Figure 1. The gain of MCM8 gene copy in the genome of prostate cancer.

(A) Status of MCM8 gain in organ donor prostate (OD), benign prostate tissue adjacent to cancer (AT), prostate cancer (T). T samples were subdivided into cancers that have no recurrence for at least 5 years after radical prostatectomy (Tnone), cancers that produced recurrences with PSADT≥14 months (Tslow), and cancers that produced recurrences with PSADT≤4 months (Tfast). The gain of MCM8 was determined when copy of MCM8 was estimated to be ≥3 copies per genome relative to β-actin. (B) Representative images of fluorescence in-situ hybridization (FISH) using BAC probes corresponding to MCM8 genome sequence and centromere of chromosome 20. BAC probe for MCM8 was labeled with spectrum orange, while probe for centromere of chromosome 20 was labeled with spectrum green. (C) Prostate cancer samples with MCM8 gain status based on FISH results. (D) Kaplan-Meier analysis of prostate cancer based on the status of MCM8 gain. The analysis was plotted based on the combined results of qPCR and FISH obtained from (A) and (C).

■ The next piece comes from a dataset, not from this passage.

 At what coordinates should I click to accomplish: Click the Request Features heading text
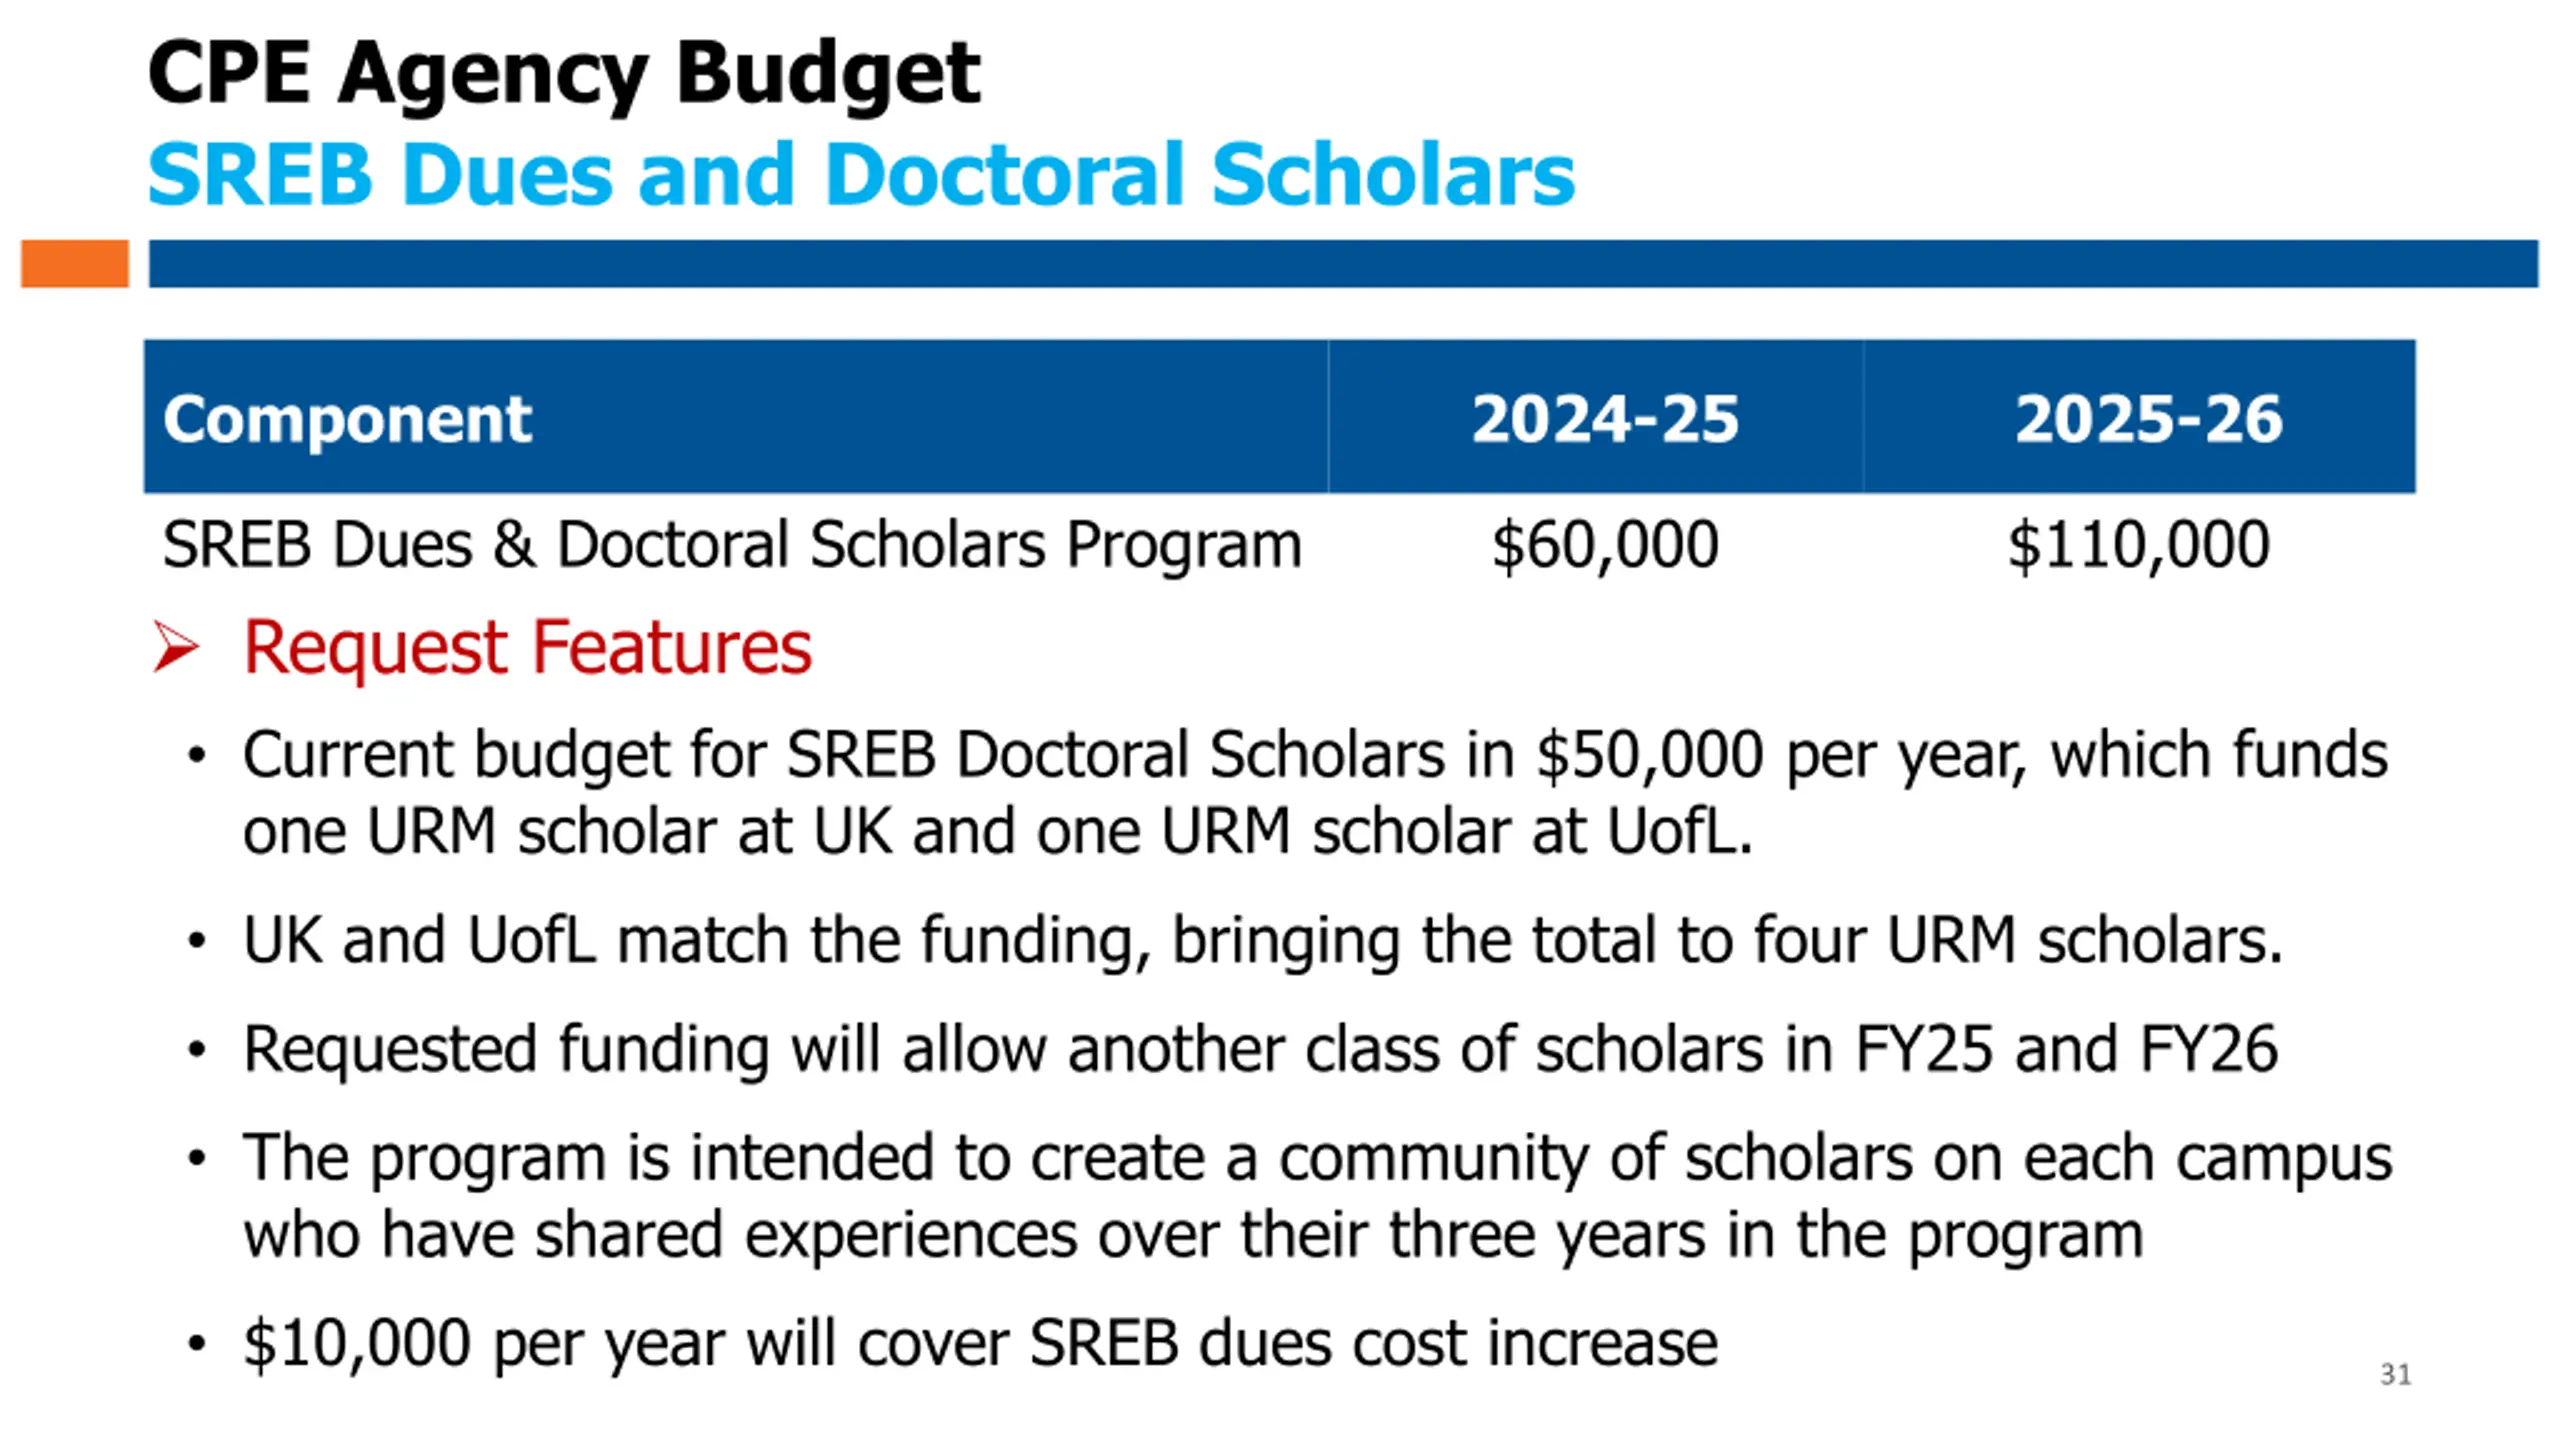click(x=527, y=648)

To examine whether MCM8 protein is over-expressed in prostate cancer samples, 533 prostate samples were examined for MCM8 expression through immunostaining using antibodies specific for MCM8 protein. The expression of MCM8 was quantified based on the number of cells positive for MCM8 staining: negative (0), focal positive (0.5), 1–20% cells positive (1), 20–50% cells positive (2), 50–80% cells positive (3) and more than 80% cells positive (4). As shown in figure 2A and B, most organ donor prostate cancers are only focally positive for MCM8 protein with an average score of 0.56. In contrast, a significant number of prostate cancer samples had the expression of MCM8 in more than 20%, with an average of scores of 1.6. The average of MCM8 expression scores for prostate cancer that proved recurrent reached 1.99. Higher MCM8 protein expression score is strongly associated with prostate cancers that had cancer recurrence (p=3.5 × 10⁻¹⁵). To analyze the impact of MCM8 protein expression on PSA-free survival of prostate cancer, Kaplan-Meir analysis was performed based on MCM8 expression levels. As shown in figure 2C, 42.4% patients with MCM8 expression scoring 2 or more survived 5 years without prostate cancer recurrence. In contrast, approximately 90% patients with MCM8 scoring less than 2 survived at least 5 years cancer free. These results indicate that MCM8 overexpression had a significant negative impact on the prostate cancer prognosis (p=9.25 × 10⁻¹³).

Figure 2. Overexpression of MCM8 protein in prostate cancer samples.

(A) Representative images of immunostaining of MCM8 in an organ donor prostate (OD), benign prostate tissues adjacent to cancer (AT), and prostate cancer (T) samples. (B) Average MCM8 expression scores of OD, AT, prostate cancer (Tall), prostate cancers that produced recurrence (Trecurrent), and prostate cancers that had no recurrence for at least 5 years after radical prostatectomy (Tnon-rec). (C) Kaplan-Meier analysis based on MCM8 expression score ≥2 or <2 on prostate cancers obtained from (B).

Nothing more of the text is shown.